### TASK TO COMPLETE:
Take every line from the entries below that includes the word "screenshot" and copy it.

Entries taken from a collection:
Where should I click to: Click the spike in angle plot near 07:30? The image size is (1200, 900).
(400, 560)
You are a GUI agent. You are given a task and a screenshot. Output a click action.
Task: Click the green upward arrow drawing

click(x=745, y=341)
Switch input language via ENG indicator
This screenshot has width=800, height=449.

### TASK SOLUTION:
You are a GUI agent. You are given a task and a screenshot. Output a click action.
This screenshot has width=800, height=449.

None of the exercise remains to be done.